Impossible de ne pas ressentir un déjà vu viscéral en écoutant la mélodie d’ouverture de “La Sainte” réinterprété dans l’intro de « KLOuFRENS » ou ressentir une certaine paranoïa en détectant, comme s’il s’agissait d’une subtile cacophonie, la voix féminine de l’épilogue de “Si nous étions ensemble” dans certaines strophes du monumental « EoO » : successeur spirituel de “Safaera”, capsule temporelle vers le bonheur pré-pandémique, bombardement non filtré du maestro Tainy ; violence lubrique, luxure violente, pure physicalité dans une de ces chansons qui démontrent la puissance incontestable des rythmes latins. De l’autre côté de la médaille se trouve le poignant “BOKET”, une ballade fantomatique inondée de brouillard, un de ces poèmes qui nous soulèvent un peu de terre et qui récupèrent une facette de Benito profondément vouée à la tristesse et au romantisme – comme il l’a déjà démontré dans son sous-estimé “TRELLAS”—. Un sur un million, étonnamment excitant.

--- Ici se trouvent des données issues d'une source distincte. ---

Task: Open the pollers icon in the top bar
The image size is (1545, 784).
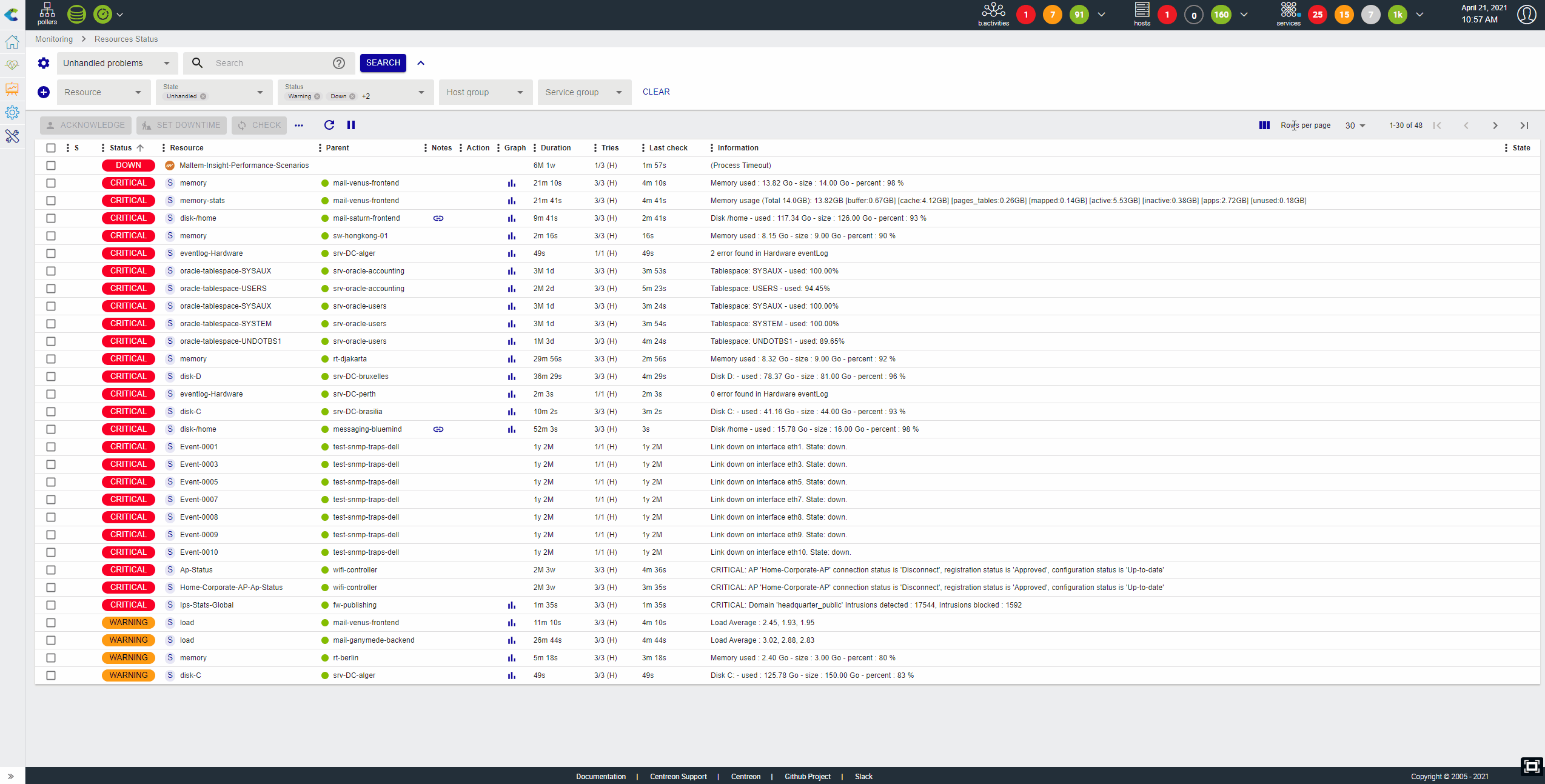Action: (47, 14)
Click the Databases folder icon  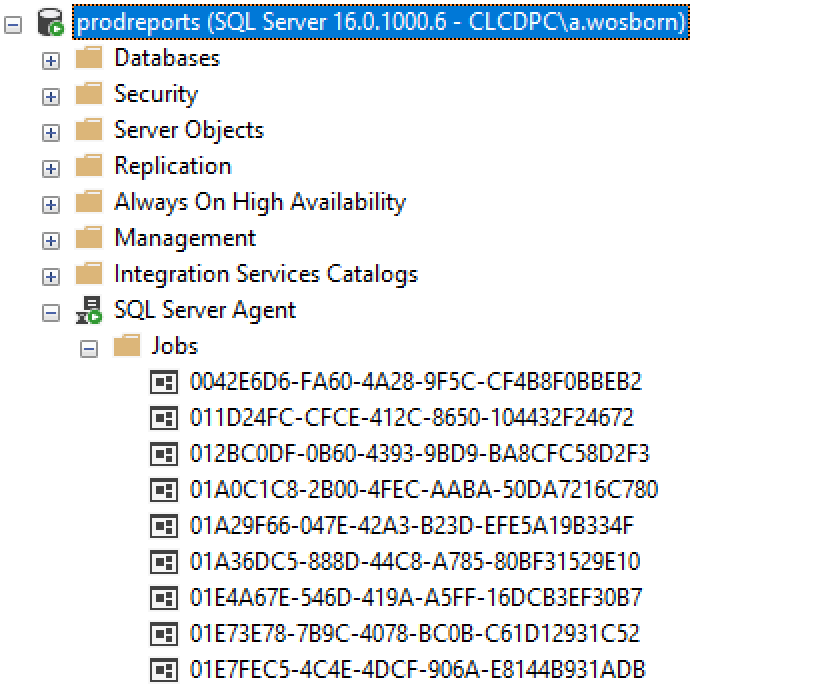coord(89,58)
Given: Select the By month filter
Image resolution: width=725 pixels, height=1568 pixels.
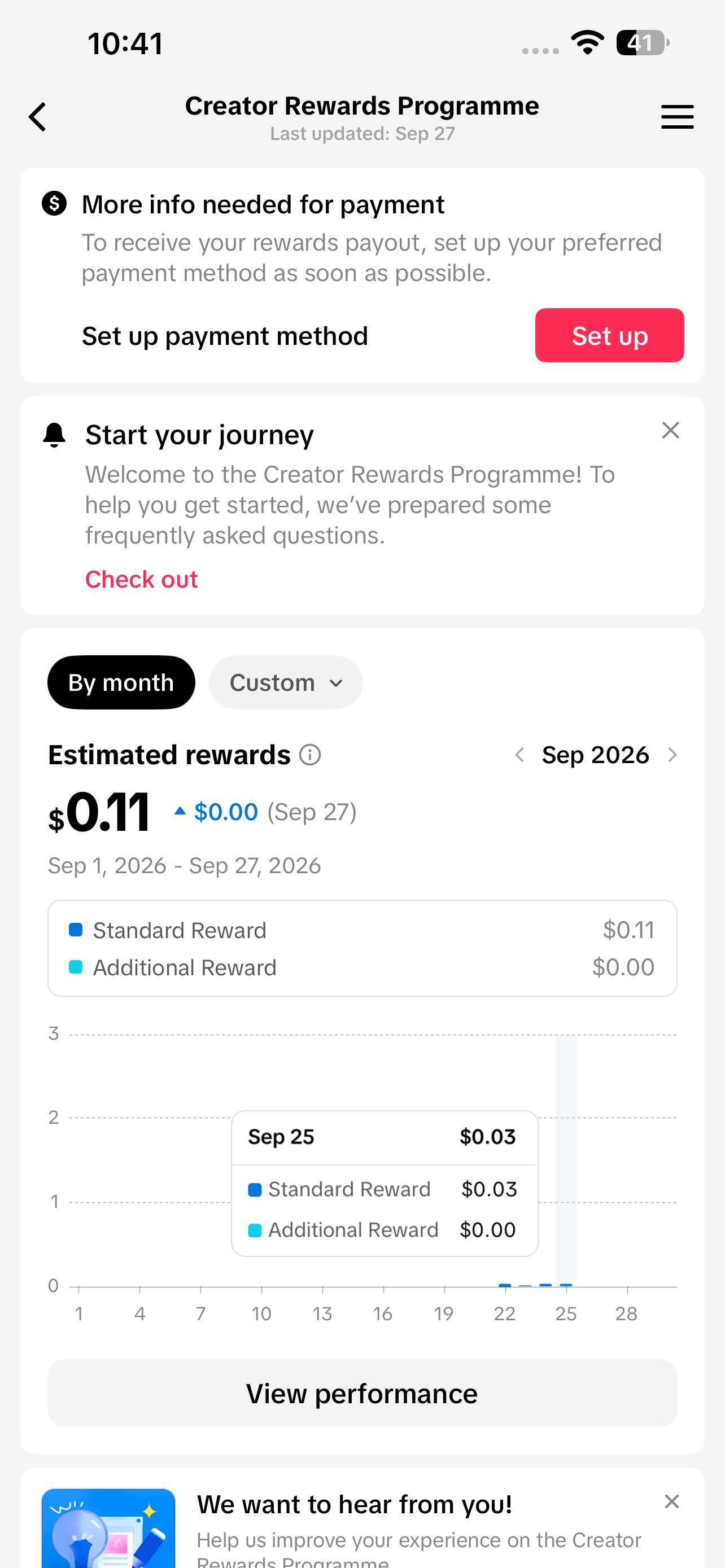Looking at the screenshot, I should (x=121, y=682).
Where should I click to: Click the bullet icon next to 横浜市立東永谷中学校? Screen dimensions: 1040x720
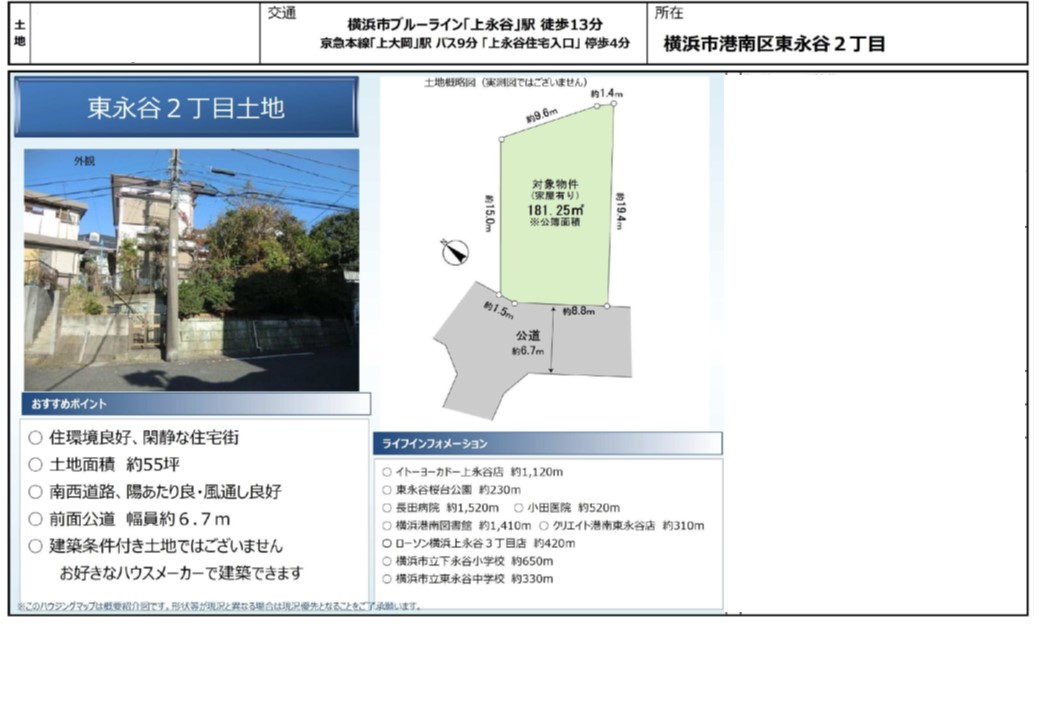pos(387,579)
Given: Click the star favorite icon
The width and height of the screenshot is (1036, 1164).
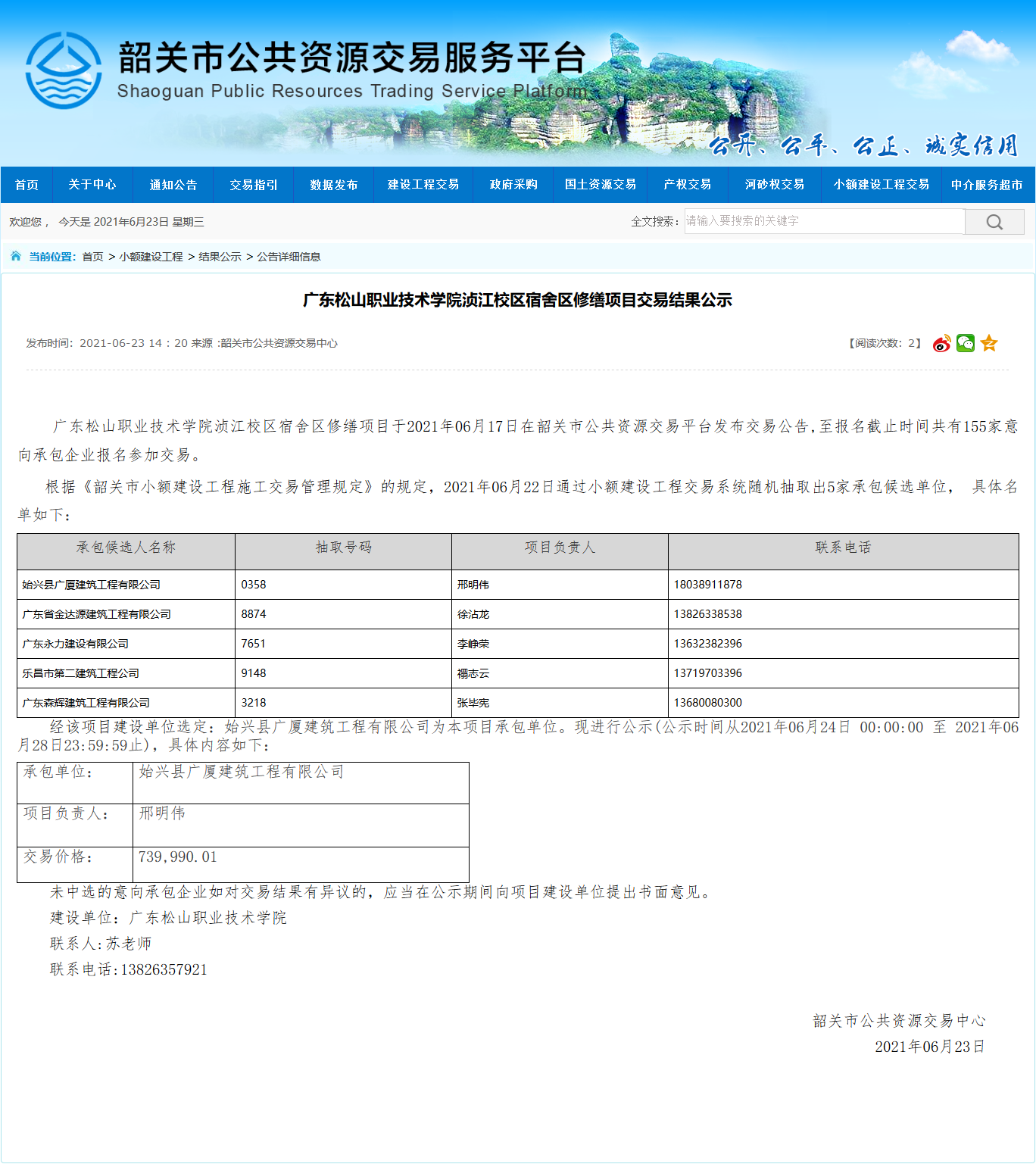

La chair de poule twerk, la chair de poule désire et la chair de poule quand Mauvais lapin nous invite à la danse mélancolique avec “DtMF”une chanson qui semble contenir en elle toutes les intentions de l’album. Tout comme cela arrive pendant tout le voyage à travers Porto Rico qu’il nous raconte ‘Je devrais prendre plus de photos’, Benito regarde ici le passé avec mélancolie, l’avenir avec tranquillité et le présent avec le bonheur de celui qui sait qu’il lui manque tout en serrant dans ses bras ceux qui le manquent. Son peuple et sa terre viennent de se fondre dans cet hymne attachant aux douces percussions qui, bien que pas aussi explicitement politique que la critique de la gentrification qui la sous-tend “QU’EST-IL ARRIVÉ À HAWAII”, Il invite à une revendication attachante des paysages dont notre peuple a profité, à convertir n’importe quel petit moment en image si cela signifie ne jamais le perdre. C’est pourquoi Benito prend une photo des voix qui composent le refrain de «DtMF», pour cette raison Mauvais lapin il nous chante en nous tournant le dos “Je devrais prendre plus de photos.” Nous devrions également écouter le projet le plus personnel du Portoricain le dos tourné, pendant que nous nous regardons dans les yeux à travers le viseur de l’appareil photo, pendant que nous pleurons pour ceux qui n’existent plus seulement dans notre galerie de téléphones portables et pendant que nous rêvons du la prochaine fois, qu’est-ce qui sonnera Mauvais lapin pendant que nous sortons avec ceux qui seront sûrement encore là.